-- start --

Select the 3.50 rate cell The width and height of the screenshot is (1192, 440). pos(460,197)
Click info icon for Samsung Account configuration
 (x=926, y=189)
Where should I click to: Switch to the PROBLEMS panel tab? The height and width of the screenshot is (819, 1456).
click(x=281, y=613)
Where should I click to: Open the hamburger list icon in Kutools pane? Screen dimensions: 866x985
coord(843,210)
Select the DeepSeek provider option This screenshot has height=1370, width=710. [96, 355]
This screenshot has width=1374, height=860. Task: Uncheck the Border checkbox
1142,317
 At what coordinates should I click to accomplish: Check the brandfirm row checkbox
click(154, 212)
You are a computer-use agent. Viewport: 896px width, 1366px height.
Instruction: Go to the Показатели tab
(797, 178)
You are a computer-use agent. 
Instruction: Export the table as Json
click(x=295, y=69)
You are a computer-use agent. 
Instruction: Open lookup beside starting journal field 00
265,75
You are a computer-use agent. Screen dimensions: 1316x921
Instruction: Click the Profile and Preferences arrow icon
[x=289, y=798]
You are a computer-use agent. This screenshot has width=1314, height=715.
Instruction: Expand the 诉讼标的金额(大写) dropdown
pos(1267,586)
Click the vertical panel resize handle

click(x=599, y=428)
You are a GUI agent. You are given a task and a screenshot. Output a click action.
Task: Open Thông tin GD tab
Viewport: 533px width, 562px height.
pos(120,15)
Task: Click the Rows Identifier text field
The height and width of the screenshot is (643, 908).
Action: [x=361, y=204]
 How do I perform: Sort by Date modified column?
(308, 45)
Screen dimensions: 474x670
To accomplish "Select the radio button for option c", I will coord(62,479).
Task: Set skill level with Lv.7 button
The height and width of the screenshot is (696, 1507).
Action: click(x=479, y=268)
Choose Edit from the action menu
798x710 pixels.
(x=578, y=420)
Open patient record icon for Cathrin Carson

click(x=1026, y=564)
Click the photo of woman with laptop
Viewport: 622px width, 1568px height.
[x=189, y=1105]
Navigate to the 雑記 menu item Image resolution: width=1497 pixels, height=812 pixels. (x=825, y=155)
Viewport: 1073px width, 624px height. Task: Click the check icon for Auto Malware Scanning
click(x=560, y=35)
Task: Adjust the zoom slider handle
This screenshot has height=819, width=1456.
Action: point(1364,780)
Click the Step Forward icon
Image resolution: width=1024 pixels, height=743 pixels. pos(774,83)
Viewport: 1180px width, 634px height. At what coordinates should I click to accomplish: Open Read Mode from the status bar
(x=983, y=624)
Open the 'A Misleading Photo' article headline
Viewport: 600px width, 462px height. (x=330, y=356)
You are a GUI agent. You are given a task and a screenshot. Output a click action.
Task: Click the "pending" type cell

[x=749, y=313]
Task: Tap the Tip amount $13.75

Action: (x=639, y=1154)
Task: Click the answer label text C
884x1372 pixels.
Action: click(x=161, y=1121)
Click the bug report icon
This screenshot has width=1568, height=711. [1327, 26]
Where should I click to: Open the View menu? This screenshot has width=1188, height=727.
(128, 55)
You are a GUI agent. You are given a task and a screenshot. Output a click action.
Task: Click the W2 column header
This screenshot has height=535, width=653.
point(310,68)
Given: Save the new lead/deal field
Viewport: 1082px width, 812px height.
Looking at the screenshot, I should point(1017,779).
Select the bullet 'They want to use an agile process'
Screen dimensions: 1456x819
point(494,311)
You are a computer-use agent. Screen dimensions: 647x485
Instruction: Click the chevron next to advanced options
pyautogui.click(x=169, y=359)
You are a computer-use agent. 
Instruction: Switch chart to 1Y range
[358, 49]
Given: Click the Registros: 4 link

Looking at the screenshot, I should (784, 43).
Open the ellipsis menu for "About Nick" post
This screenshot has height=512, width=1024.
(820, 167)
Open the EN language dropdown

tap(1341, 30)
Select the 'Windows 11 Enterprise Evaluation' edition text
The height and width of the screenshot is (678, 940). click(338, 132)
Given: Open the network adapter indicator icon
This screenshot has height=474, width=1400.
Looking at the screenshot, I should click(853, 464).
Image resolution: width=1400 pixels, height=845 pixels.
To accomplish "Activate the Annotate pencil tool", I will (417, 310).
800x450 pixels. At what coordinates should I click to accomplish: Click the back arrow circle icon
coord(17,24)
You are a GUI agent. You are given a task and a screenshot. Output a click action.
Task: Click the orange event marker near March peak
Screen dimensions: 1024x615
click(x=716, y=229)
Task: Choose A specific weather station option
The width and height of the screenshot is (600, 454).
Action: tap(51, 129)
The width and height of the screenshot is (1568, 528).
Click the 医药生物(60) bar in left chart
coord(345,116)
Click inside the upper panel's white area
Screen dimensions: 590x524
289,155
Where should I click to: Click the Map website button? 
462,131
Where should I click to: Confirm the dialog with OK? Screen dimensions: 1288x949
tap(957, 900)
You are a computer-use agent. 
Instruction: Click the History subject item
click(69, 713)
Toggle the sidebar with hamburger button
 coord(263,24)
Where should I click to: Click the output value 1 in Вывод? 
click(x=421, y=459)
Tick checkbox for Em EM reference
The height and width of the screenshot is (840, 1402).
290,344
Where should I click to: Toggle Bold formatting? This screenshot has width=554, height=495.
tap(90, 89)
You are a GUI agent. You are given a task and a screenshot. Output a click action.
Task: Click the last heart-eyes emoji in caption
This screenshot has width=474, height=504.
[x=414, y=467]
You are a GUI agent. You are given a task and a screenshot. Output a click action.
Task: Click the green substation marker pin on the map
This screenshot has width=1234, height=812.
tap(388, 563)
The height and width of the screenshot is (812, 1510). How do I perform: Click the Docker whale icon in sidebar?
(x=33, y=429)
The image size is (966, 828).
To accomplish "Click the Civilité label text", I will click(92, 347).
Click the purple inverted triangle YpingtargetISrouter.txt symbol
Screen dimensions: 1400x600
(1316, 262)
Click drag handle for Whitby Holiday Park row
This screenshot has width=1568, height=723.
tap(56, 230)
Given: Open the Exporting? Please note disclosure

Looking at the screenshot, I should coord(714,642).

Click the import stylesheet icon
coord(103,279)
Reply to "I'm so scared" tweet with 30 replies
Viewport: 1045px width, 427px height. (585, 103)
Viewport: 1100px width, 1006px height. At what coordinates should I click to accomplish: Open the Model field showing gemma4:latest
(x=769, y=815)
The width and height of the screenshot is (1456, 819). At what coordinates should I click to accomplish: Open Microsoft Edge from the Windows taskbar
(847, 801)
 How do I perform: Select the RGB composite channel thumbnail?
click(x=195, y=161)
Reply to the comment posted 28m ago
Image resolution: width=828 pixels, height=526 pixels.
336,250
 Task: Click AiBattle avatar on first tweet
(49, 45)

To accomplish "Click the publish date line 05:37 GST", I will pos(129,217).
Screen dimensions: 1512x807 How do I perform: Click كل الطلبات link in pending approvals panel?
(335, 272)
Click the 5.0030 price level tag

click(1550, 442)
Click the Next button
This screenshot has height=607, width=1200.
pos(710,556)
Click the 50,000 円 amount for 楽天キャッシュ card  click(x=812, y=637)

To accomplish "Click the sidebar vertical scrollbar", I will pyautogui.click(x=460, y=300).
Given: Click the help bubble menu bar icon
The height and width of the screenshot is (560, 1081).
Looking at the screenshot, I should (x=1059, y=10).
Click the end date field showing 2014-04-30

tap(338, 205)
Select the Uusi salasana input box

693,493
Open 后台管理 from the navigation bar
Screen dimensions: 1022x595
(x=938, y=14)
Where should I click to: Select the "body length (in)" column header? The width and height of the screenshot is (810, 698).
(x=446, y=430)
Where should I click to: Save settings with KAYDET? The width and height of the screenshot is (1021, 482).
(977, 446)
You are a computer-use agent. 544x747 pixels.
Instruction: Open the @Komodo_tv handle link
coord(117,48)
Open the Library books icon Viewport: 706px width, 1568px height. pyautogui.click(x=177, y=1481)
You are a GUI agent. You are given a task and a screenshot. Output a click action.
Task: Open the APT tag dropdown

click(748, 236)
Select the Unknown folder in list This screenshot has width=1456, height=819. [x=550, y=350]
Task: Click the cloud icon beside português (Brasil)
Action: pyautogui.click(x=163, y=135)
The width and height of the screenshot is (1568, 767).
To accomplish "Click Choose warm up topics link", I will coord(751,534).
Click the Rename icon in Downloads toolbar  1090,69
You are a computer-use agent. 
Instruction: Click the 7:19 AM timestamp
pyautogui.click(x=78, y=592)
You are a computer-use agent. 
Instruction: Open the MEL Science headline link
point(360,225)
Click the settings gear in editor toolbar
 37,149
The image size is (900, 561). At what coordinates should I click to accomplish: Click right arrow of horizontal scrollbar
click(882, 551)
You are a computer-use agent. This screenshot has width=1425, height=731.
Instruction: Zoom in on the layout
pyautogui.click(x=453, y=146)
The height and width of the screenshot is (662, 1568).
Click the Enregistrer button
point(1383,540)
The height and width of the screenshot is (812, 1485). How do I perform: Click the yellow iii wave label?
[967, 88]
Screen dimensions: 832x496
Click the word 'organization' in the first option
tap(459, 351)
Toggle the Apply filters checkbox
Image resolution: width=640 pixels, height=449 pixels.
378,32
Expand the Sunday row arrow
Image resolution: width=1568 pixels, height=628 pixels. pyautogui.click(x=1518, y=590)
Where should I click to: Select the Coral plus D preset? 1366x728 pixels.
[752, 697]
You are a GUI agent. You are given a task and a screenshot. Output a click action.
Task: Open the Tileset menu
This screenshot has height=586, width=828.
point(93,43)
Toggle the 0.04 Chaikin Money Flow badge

-- end --

## Task directions:
Pick out every line in the listing above that contains the string "field" and copy each one.

## Full output:
Instruction: Open lookup beside starting journal field 00
Task: Click the Rows Identifier text field
Given: Save the new lead/deal field
Viewport: 1100px width, 1006px height. At what coordinates should I click to accomplish: Open the Model field showing gemma4:latest
Click the end date field showing 2014-04-30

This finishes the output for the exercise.